*WRITTEN REQUEST 1:* Recast everything in the rows from the line containing "The width and" down to the line containing "Select green August 5 holiday cell", both ends included, as a Markdown table with the columns Index and Entry. Put a running number under Index for each line, skip blank lines, and omit the pictures.

┌─ SOURCE EXCERPT

Since, as has already been explained, any fill level envelope curve received always also can comprise parasitic echoes, these parasitic echoes have to be safely detected to prevent mistakenly determining the fill level from such an echo. A known criterion to assess whether any echo is a fill level echo or a parasitic echo consists of always using the echo with the highest amplitude as the fill level echo. However, this criterion has to be assessed as being relatively unsafe, since, for example, a source of disturbance in the signal propagation path, which source is located closer to the receiver of the fill level meter than is the actual fill level, as a rule will return a stronger echo than does the fill level itself. This criterion should therefore not be used on its own but always in combination with other conditions.
From DE 42 23 346 A1 an arrangement and a method for non-contacting distance measuring using pulse echo signals is known. This arrangement compares a pulse echo signal for more precise determination of the signal run times with signal samples stored in a neural network. The aim is in particular to precisely determine the signal run time even in those cases where strong parasitic echo signals are superimposed on the pulse echo signal. Using parallel data processing techniques and associative comparison of the received signals with learned samples that are stored in the neural network, it is possible to regenerate the hidden information and thus determine correct fill level data. With the use of neural associative signal processing, complex holistic evaluation of the pulse echo profile is possible. In this technique the measuring distance itself can be used as an intrinsic reference element in that compensation values are derived from existing parasitic echoes.
Furthermore, from DE 42 34 300 A1 a fill level metering method for direct determination of the useful echo without the use of a parasitic echo storage device is known, in which method the temporal shift of the useful echo, which temporal shift is caused by the changing signal run time occurring during filling or emptying of a container, is recorded, and this criterion is evaluated so as to make it possible to differentiate between the useful echo and parasitic echoes. In other words, in this method, for the purpose of differentiating between a useful echo and a parasitic echo, a check is made whether successive signal courses contain echo pulses which continuously shift in time. That continuously shifting echo that is located closest is then identified as the useful echo. The underlying idea of the known method resulting from this is that, with reflection from the internal wall of the container, signal run times are stable over time so that the position of such noise pulses is unchanged, even in repeated readings, within the receive order. However, normally this temporal positional stability within the receive profile also applies to the useful echo reflected directly from the top surface of the bulk material.
Other methods of fill level detection use echo ratios received in the past, and compare them individually with the echoes of the presently received fill level envelope curve. In these methods the received echoes of an already received fill level envelope curve are archived in a storage device so that these echoes can subsequently be compared individually with the data from a subsequent fill level envelope curve. For example, from EP 0 689 679 B1 a method is known which relates, after forming a difference value, the presently received echoes to the echoes already received in the past, and from it, using a fuzzy evaluation unit, calculates a probability at which the echo is a fill level echo. This approach is associated with problems not only because this method is only suitable for filtering out multiple echoes, but also because the method disclosed in EP 0 689 679 B1 only makes it possible to compare echoes at two points in time.

└─

*WRITTEN REQUEST 2:* Copy everything in the passage on fill level echo detection from "Since, as has" down to "with other conditions.".

┌─ SOURCE RECORDS

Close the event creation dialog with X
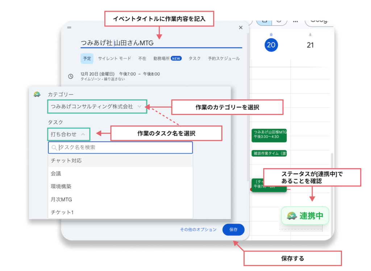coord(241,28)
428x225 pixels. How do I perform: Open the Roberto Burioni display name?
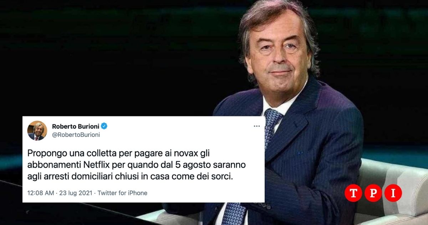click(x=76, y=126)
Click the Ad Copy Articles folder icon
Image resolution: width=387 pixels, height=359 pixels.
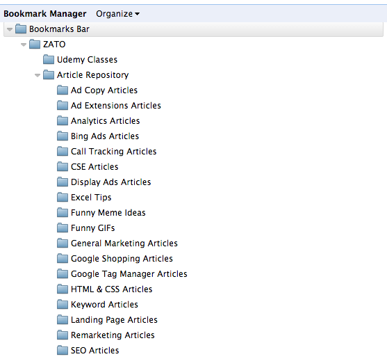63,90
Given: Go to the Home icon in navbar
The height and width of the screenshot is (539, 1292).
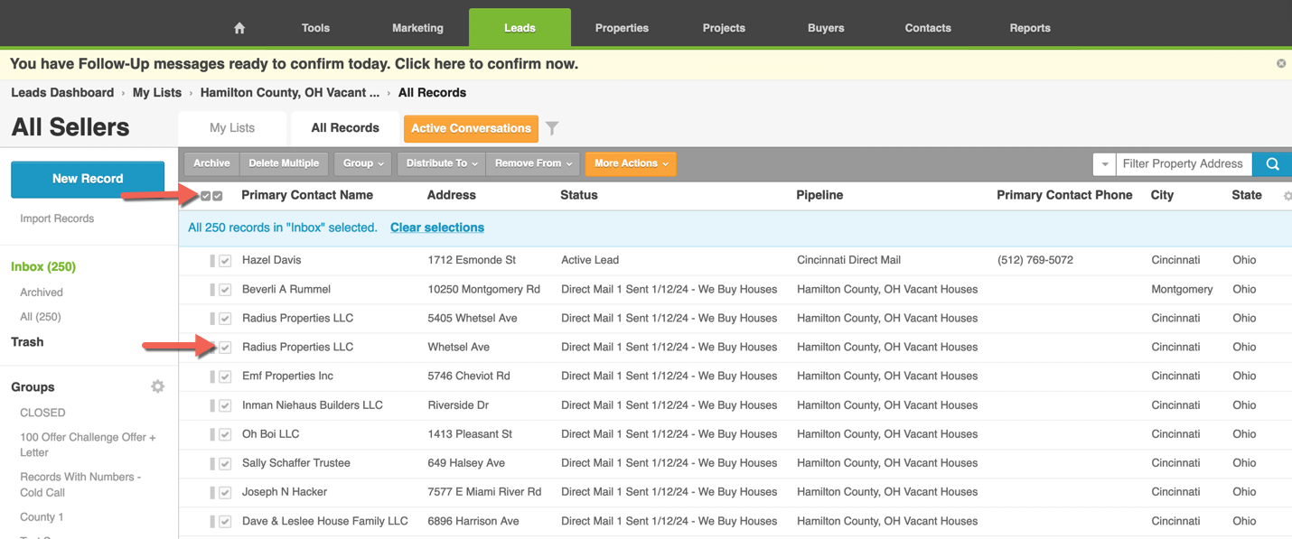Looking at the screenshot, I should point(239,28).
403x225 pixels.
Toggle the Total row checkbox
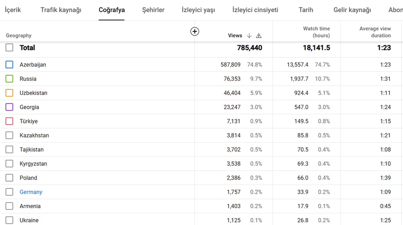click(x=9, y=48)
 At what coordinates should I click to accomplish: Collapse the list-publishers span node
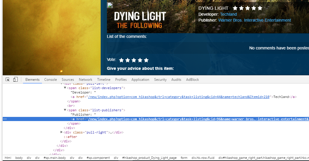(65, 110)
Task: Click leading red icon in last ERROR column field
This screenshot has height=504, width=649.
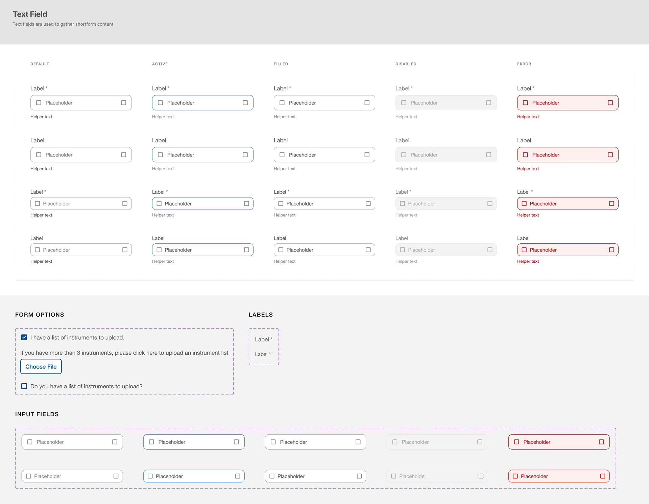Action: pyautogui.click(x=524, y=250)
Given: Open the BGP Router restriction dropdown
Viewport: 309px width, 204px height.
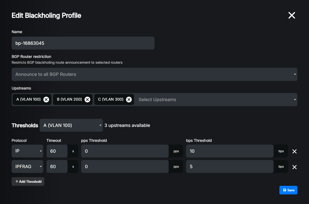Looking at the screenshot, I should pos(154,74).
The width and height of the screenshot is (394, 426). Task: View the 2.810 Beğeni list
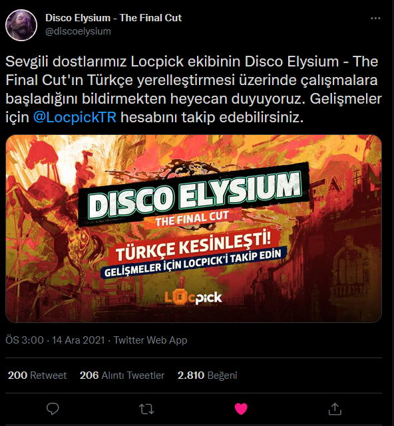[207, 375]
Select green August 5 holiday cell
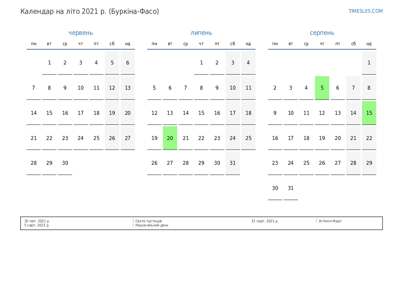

└─
┌─ SOURCE RECORDS

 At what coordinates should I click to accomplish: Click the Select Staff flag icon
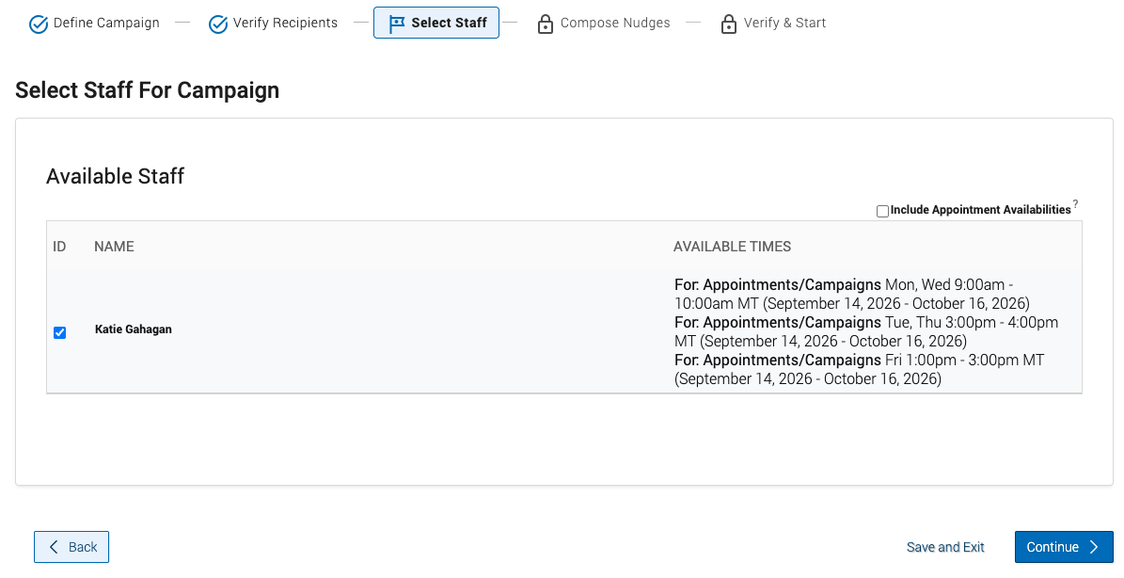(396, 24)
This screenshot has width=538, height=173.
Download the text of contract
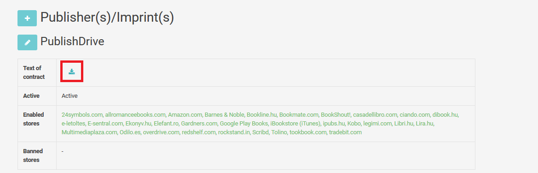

└─
┌─ SOURCE RECORDS

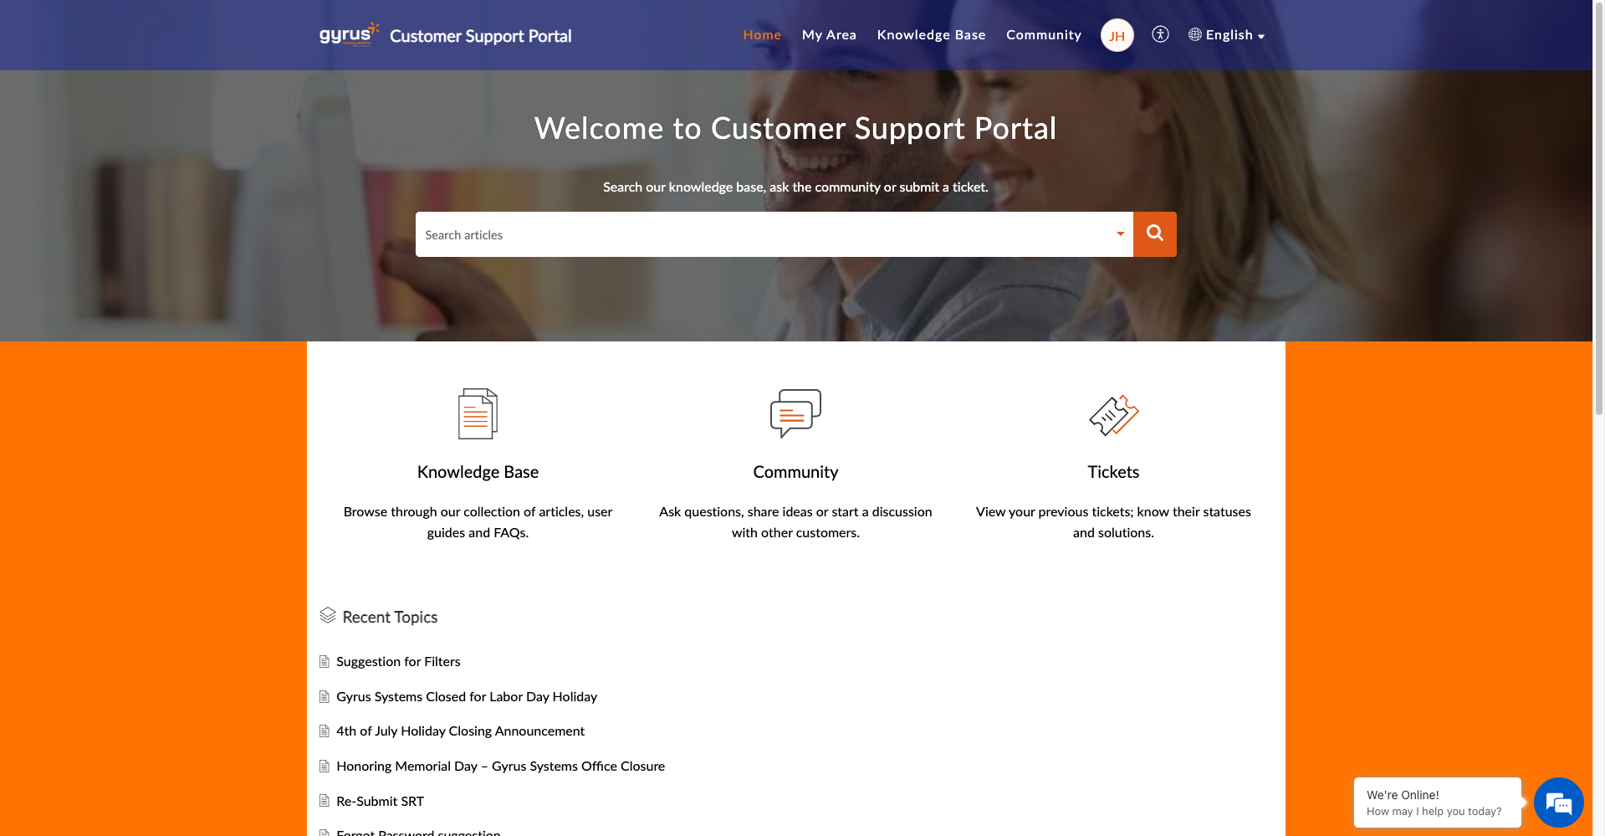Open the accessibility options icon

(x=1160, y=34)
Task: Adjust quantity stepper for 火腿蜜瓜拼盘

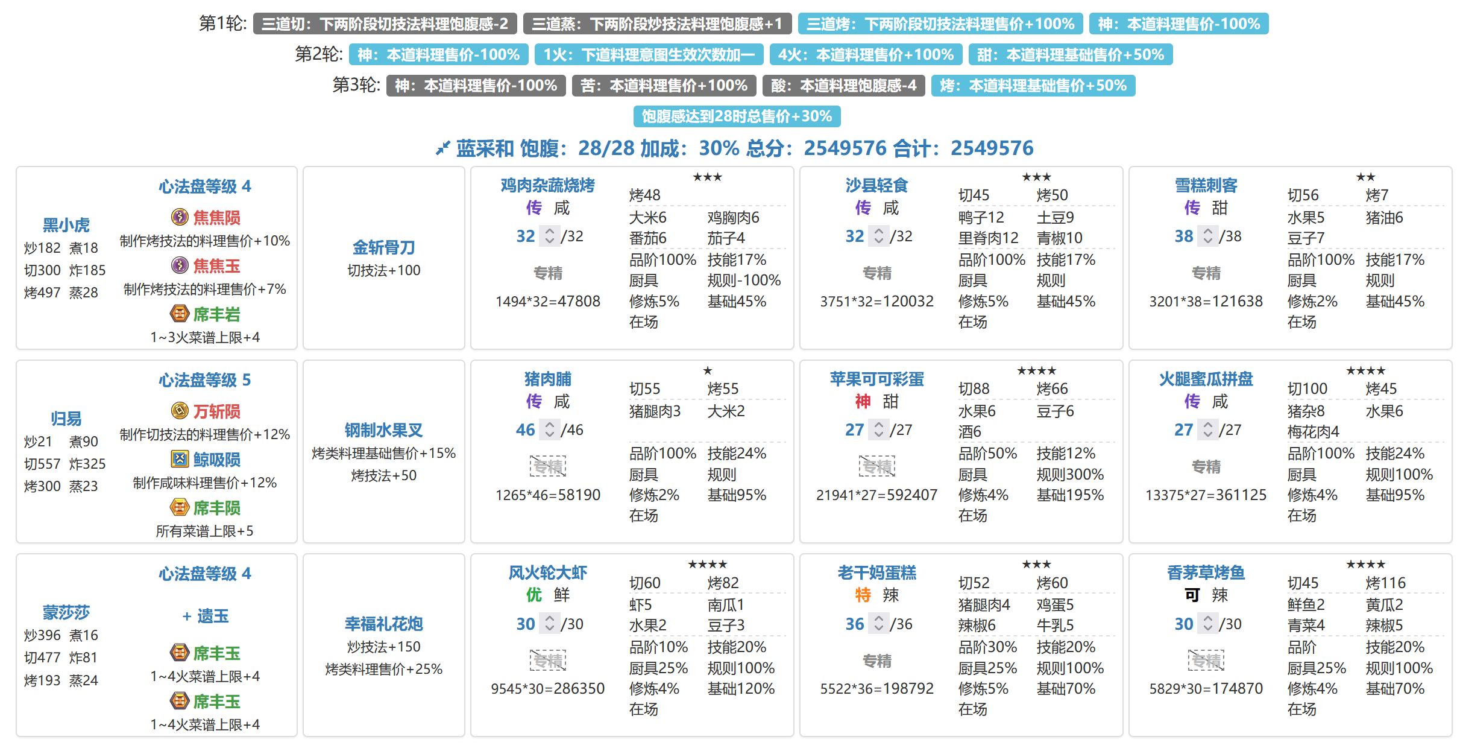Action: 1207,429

└─

*FULL ANSWER 1:*
| Index | Entry |
|---|---|
| 1 | The width and height of the screenshot is (394, 426). Task: View the 2.810 Beğeni list |
| 2 | [207, 375] |
| 3 | Select green August 5 holiday cell |

*FULL ANSWER 2:*
Since, as has already been explained, any fill level envelope curve received always also can comprise parasitic echoes, these parasitic echoes have to be safely detected to prevent mistakenly determining the fill level from such an echo. A known criterion to assess whether any echo is a fill level echo or a parasitic echo consists of always using the echo with the highest amplitude as the fill level echo. However, this criterion has to be assessed as being relatively unsafe, since, for example, a source of disturbance in the signal propagation path, which source is located closer to the receiver of the fill level meter than is the actual fill level, as a rule will return a stronger echo than does the fill level itself. This criterion should therefore not be used on its own but always in combination with other conditions.